Ketika Rasisme Ditularkan Sejak Kecil

Berita

by Redaksi 46

Redaksi 46

Pandit Football Indonesia mengkhususkan pada analisis pertandingan sepakbola, statistik dan liga, juga sejarah perkembangan sepakbola dan evolusi taktiknya

Ketika Rasisme Ditularkan Sejak Kecil

Rasisme adalah penyakit kronis yang sulit disembuhkan, tapi masih ada obatnya. Penyakit ini akan bertambah kronis saat diidap sejak usia dini. Apa motif seseorang mengejek, merendahkan, atau melecehkan seseorang yang memiliki warna kulit atau ras yang berbeda? Iseng?

Di sepakbola, rasisme telah mendapatkan perhatian serius dari induk federasi sepakbola dunia, FIFA, beserta konfederasi benua dan sejumlah federasi negara. Siapa yang tak ingin menjadikan sepakbola sebagai olahraga yang tak memandang suku dan kebangsaan. Sepakbola adalah permainan penuh warna di mana siapapun dapat bergabung di dalamnya.

Liga Italia bersama Liga Rusia mendapat sorotan tajam terkait perilaku suporter. Federasi sepakbola Italia, FIGC, bahkan telah menghukum sejumlah tim yang suporternya kedapatan berperilaku rasis.

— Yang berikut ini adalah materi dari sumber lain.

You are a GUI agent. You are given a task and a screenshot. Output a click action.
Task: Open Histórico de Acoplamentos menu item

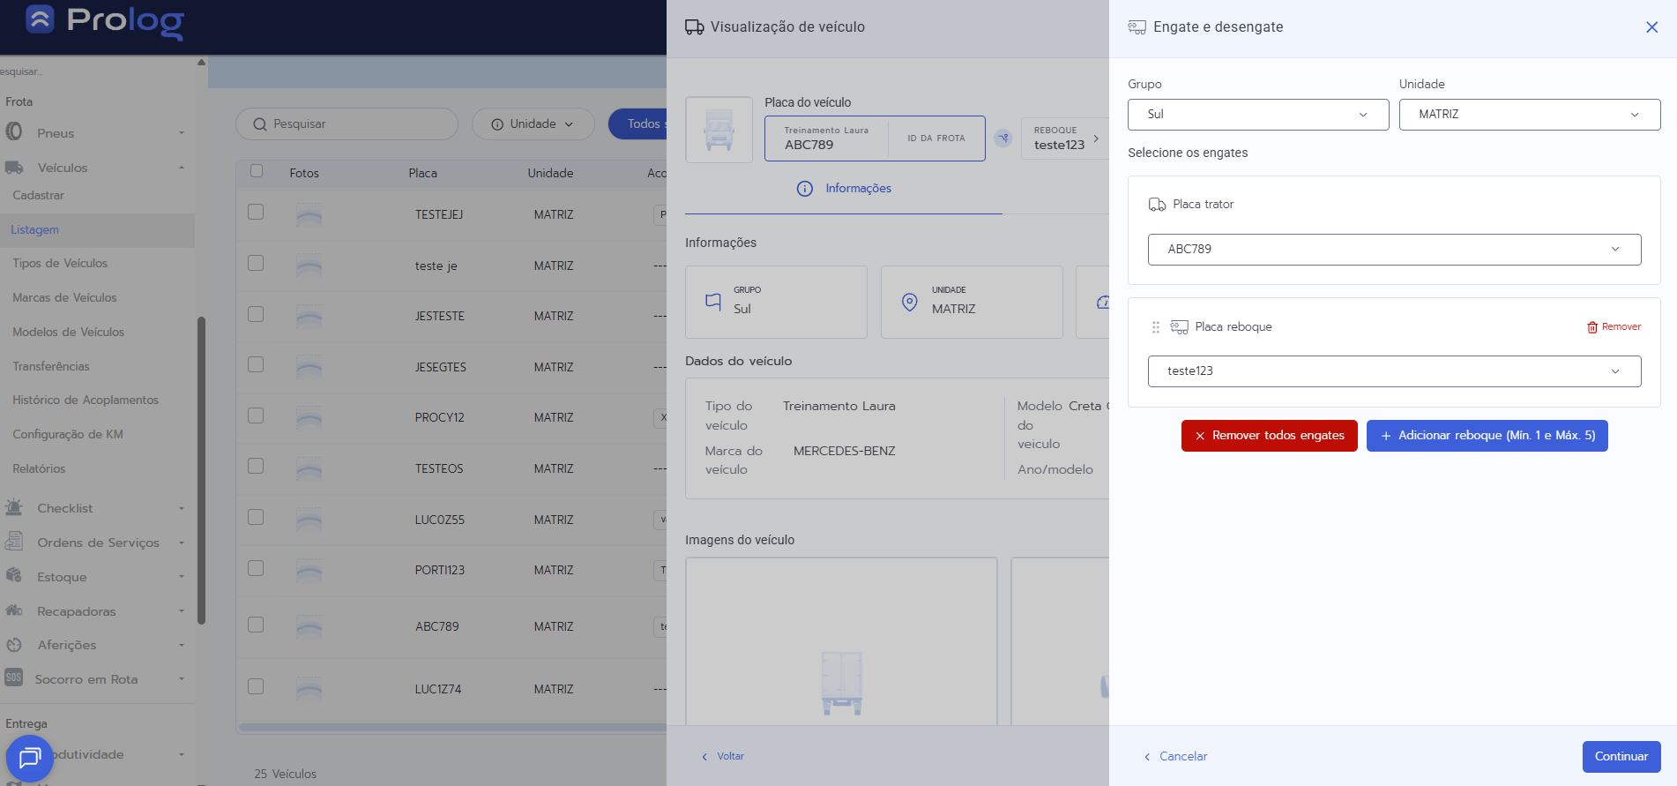click(x=86, y=400)
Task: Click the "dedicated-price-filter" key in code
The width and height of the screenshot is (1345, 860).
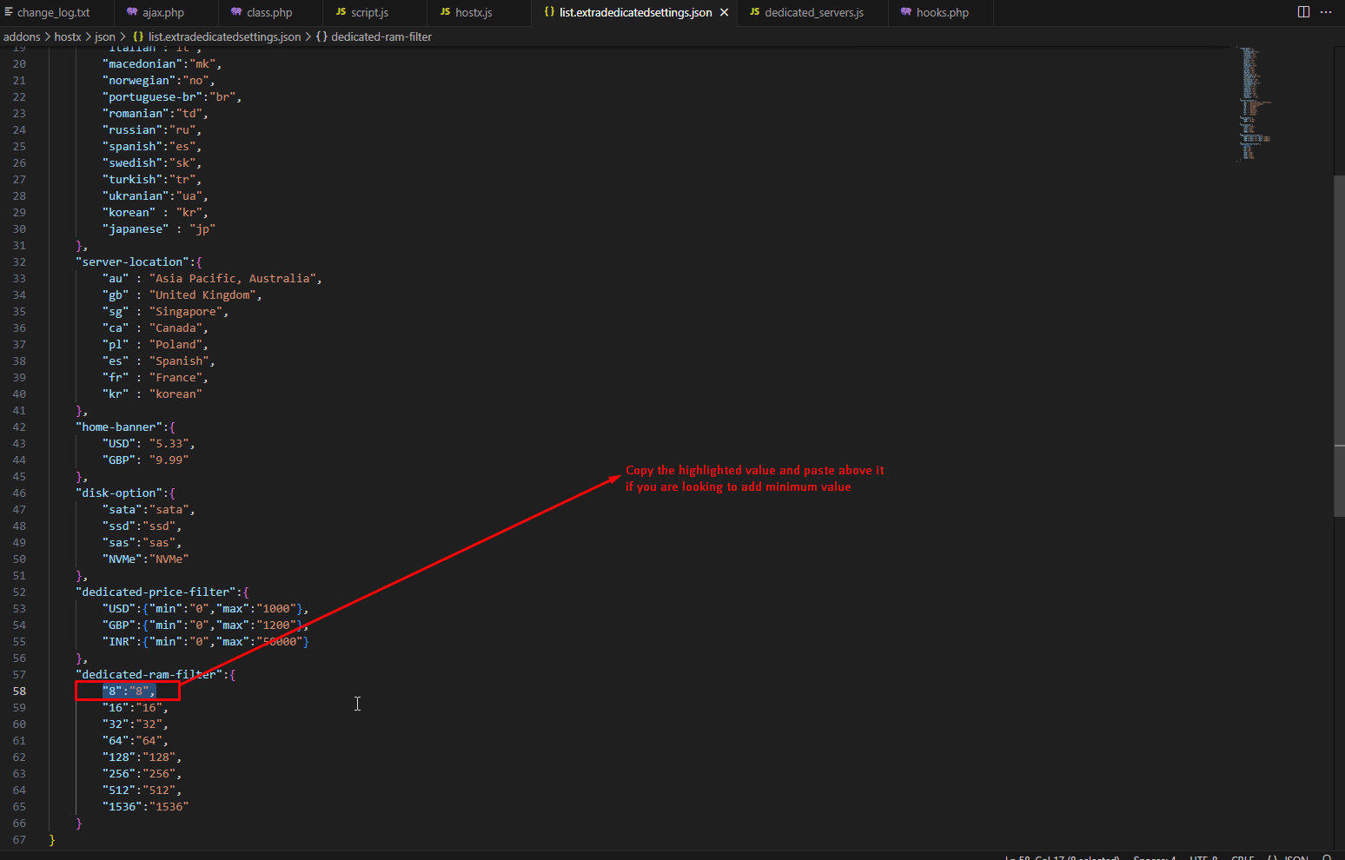Action: click(157, 592)
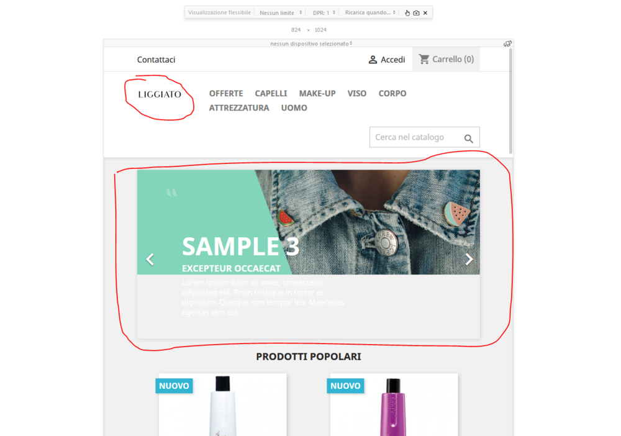Open the DPR selector dropdown

point(324,12)
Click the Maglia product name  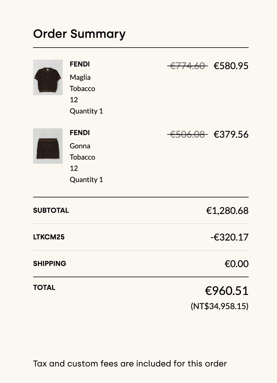coord(80,77)
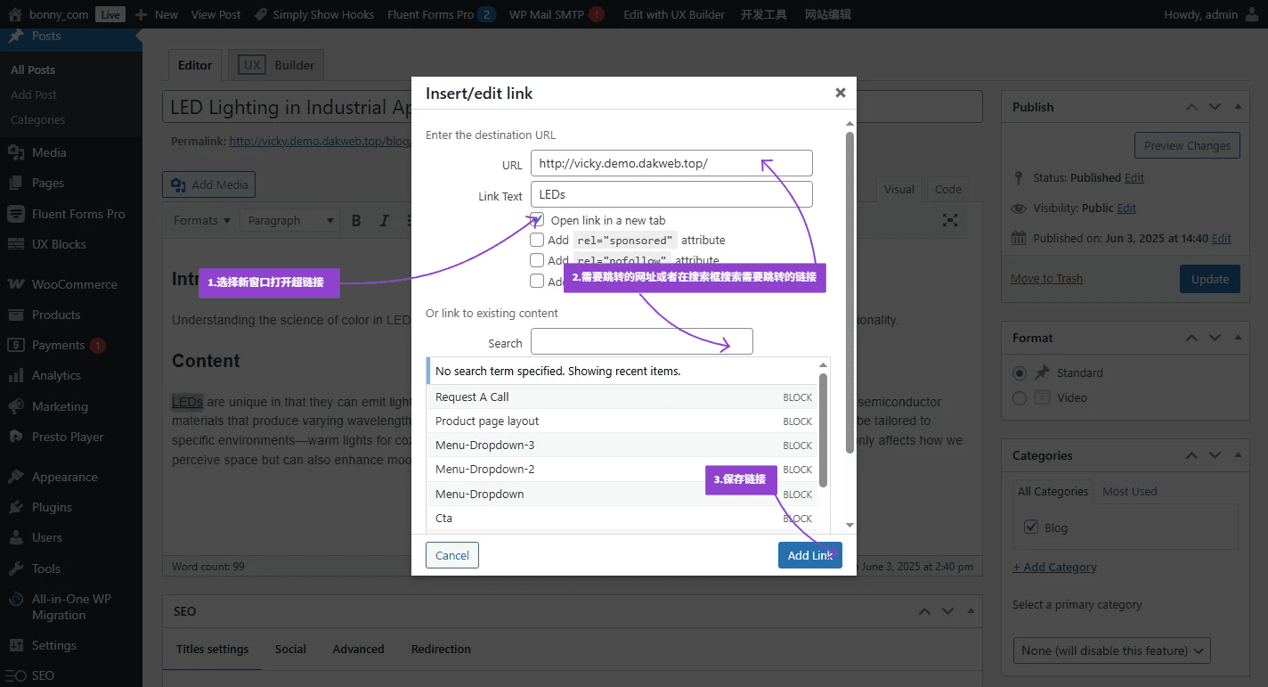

Namun, kabar mengejutkan terjadi di liga junior Italia antara Prato dan Maliseti. Usai pertandingan, FIGC memberlakukan larangan bertanding bagi seorang anak berusia 11 tahun dari tim Prato. Menurut laporan pertandingan, anak tersebut berulangkali berteriak penghinaan rasis pada wasit dari bench.

Dari laporan wasit, anak tersebut telah diberi kartu merah, dan FIGC melarang anak tersebut bertanding hingga 22 Januari tahun depan. Insiden ini sekaligus menjadi peringatan dini bagi keberlangsungan sepakbola di Italia.

Bekas pemain AC Milan, Kevin Prince Boateng mengaku salah satu alasannya meninggalkan San Siro adalah karena perilaku suporter Italia yang tak pernah lelah meneriaki dirinya dengan penghinaan rasial. Puncak kemarahannya terjadi saat Milan dalam pertandingan persahabatan menghadapi tim divisi tiga, Pro Patria.

Setelah Boateng, pemain AC Milan lainnya, Kevin Constant memutuskan meninggalkan lapangan karena hinaan oleh suporter di stadion dalam pertandingan Trofeo TIM menghadapi Sassuolo, tahun lalu.

Pekan kemarin, giliran Sulley Muntari yang diteriaki hinaan rasis oleh penggemar Hellas Verona. Ini pula yang membuat tribun utara Stadio Marc’Antonio Bentegodi, ditutup untuk satu pertandingan.

Apa sebenarnya yang membuat orang-orang itu bersuka hati mengejek orang lain yang berbeda? Apa mungkin sedari kecil ia dididik atau terpapar lingkungan yang homogen sehingga tidak bisa menerima perbedaan?

Contoh dari kompetisi junior di Italia mungkin dapat menjadi bukti utama, betapa mereka sudah terlalu banyak bicara, tanpa etika. Penulis soal holiganisme di Italia, Raul Caruso dan Marcos Di Domizio menyebut jumlah kehadiran penonton Serie A di stadion dibandingkan 1980-an, turun hingga 40 persen.

Di Domizio sendiri mengungkapkan sejumlah faktor yang berkontribusi atas penurunan jumlah penonton ini. Bentuk stadion lama dengan trek lari membuat jarak dari tribun ke lapangan semakin jauh; cakupan siaran televisi yang lebih memudahkan menyaksikan di rumah; hilangnya kredibilitas pengelola liga karena skandal pengaturan skor dan perjudian. Domizio lalu menambahkan, alasan lainnya adalah adanya ketakutan akan terjadinya kekacauan akibat hooliganisme.

Sementara itu, kolumnis Guardian, Paolo Bandini menyebut salah satu alasan kenapa penonton enggan ke stadion, salah satunya dikarenakan sejumlah ultras rasis yang membuat kehidupan seolah tak beradab.

Nyanyian rasis ini akan menjadi kebiasaan jika penonton ikut nyanyi bersama sedari kecil. Ucapan dan makian bernada merendahkan seolah menjadi hal lumrah ditemukan. Pantas saja, menonton pertandingan langsung ke stadion di Italia kini perlahan dihilangkan dari daftar liburan keluarga.